La risposta della combinazione

Le precedenti risposte, come è stato analizzato da Searle, non sono riuscite a soddisfare le proprie pretese. Giunti a questo punto, immaginiamo di unirle in un’unica risposta: un robot provvisto di un calcolatore identico ad un cervello umano, in grado di ricreare al suo interno tutte le sinapsi. Questo robot e le sue “componenti” dobbiamo immaginarcele come un unico sistema, e non come una macchina che risponde solo ad input e output. Necessariamente dovremmo attribuire il concetto di intenzionalità al sistema, dovuto al fatto che a primo impatto esso risulta molto simile al comportamento di un uomo. Ma Searle ci propone di immaginare che all’interno del robot ci sia un uomo, che attraverso gli strumenti sensoriali del robot, manipoli determinati simboli formali non interpretati, li elabori seguendo determinate regole e invii le risposte (altri simboli formali non interpretati) agli strumenti motori. A questo punto, se l’uomo all’interno del robot manipola solo i simboli, senza sapere che significato tali operazioni abbiano per la macchina, allora non potremmo conferire uno stato di intenzionalità al sistema. Il robot esegue regole e altro non è che un automa a cui è impossibile attribuire una mente e, quindi, un’intenzionalità. [2]

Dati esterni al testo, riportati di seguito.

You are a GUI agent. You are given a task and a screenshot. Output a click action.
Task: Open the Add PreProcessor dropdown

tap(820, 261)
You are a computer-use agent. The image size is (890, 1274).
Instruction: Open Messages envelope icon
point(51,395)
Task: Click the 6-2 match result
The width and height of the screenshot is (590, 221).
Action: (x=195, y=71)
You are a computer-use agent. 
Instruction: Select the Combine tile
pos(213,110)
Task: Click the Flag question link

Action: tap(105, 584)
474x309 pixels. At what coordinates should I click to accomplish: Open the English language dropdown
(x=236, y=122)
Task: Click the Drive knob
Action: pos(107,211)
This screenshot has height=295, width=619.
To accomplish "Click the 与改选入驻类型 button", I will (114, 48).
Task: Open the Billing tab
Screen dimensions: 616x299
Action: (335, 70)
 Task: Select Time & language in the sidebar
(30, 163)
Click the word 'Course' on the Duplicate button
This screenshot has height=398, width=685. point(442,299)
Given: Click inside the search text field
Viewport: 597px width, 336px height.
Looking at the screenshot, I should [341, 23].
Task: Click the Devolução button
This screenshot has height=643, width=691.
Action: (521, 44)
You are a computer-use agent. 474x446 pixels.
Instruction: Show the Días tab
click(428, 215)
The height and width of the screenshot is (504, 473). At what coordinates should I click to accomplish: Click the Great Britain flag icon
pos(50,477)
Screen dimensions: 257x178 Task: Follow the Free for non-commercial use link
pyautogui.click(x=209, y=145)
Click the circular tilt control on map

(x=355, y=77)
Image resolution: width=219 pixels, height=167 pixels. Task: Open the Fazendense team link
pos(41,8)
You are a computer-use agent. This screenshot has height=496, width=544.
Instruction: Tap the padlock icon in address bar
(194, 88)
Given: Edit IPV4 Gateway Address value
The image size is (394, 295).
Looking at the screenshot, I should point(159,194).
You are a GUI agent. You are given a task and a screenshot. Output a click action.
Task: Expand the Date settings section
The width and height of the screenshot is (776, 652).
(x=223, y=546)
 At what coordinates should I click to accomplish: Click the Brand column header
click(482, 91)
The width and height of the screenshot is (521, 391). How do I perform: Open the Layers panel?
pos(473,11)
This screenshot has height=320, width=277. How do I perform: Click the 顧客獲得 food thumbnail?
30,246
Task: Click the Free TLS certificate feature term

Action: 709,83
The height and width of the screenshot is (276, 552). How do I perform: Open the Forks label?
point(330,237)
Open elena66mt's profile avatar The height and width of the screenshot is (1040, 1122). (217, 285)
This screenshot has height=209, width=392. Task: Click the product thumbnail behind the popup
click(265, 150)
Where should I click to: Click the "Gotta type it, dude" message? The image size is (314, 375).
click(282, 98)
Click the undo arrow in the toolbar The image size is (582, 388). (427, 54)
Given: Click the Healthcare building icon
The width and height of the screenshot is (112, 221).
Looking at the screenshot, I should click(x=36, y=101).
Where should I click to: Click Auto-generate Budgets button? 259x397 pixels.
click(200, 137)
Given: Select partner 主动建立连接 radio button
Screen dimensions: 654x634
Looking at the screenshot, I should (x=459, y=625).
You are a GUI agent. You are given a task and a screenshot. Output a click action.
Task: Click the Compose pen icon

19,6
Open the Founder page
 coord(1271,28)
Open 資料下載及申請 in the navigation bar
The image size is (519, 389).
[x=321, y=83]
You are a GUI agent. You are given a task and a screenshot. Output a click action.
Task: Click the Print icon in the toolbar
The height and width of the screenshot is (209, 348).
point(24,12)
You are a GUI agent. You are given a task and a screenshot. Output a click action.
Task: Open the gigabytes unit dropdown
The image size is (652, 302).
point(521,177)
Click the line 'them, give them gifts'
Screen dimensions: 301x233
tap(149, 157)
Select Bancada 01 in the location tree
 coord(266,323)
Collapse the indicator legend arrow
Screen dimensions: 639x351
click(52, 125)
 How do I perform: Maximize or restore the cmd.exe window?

Risposta delle altre menti

«Come posso determinare il fatto che una persona capisca il cinese o qualsiasi altra cosa?». In linea di massima potremmo capirlo nel caso il calcolatore superi delle prove comportamentali come fosse un uomo: se siamo disposti ad attribuire capacità cognitive a questi ultimi, dovremmo farlo anche per il calcolatore. Nonostante per Searle questa obiezione non colga il punto centrale trattato all’interno della stanza cinese, è giusto, a suo avviso, considerarla data la sua frequenza. Per Searle «non è come io so che le altre persone hanno stati cognitivi, ma piuttosto che cosa è che io attribuisco loro quando li accredito di stati cognitivi».[3] Per lui, anche in assenza di stati cognitivi è possibile ottenere input e output corretti. Il problema delle altre menti è un tema filosofico tradizionale, di tipo epistemologico, nel quale ci chiediamo come poter determinare il fatto che altri esseri umani abbiano pensieri, sentimenti e attributi mentali.[4]

La risposta delle molte dimore

Secondo tale replica in futuro sarà possibile costruire robot, calcolatori o macchine in generale in grado di possedere quei processi causali che Searle considera fondamentali per poter attribuire l’intenzionalità.[5] Per Searle invece questa replica pecca sul fatto di ridefinire il concetto che inizialmente avevamo definito di Intelligenza Artificiale: tale progetto era nato per “creare” dei processi mentali a partire da processi di calcolo. Impossibile dare una risposta a tale obiezione dal momento che si discosta totalmente con le premesse originarie.

Queste obiezioni e le relative risposte all’argomento proposto da Searle, evidenziano come una delle caratteristiche fondamentali per determinare il fatto che una macchina possa o meno pensare è determinato dal concetto di intenzionalità, e dal significato delle azioni che la macchina compie. Come potremmo pensare che un determinato calcolatore operi senza conoscere il significato delle sue azioni, senza che abbia una coscienza di esse?


[1] John R. Searle.  Menti, cervelli e programmi, traduzione di Graziella Tonfoni, 1984, pp. 57-58.

[2] Larry Hauser, Chinese room argument, 2001, p. 4.

[3] John R. Searle, Menti, cervelli e programmi, traduzione di Graziella Tonfoni, Milano, 1984, p. 63.

[4] https://plato.stanford.edu/entries/other-minds/#BestExpl, consultato in data 20 giugno 2020.

[5] Larry Huser, Chinese room argument, 2001, p. 5.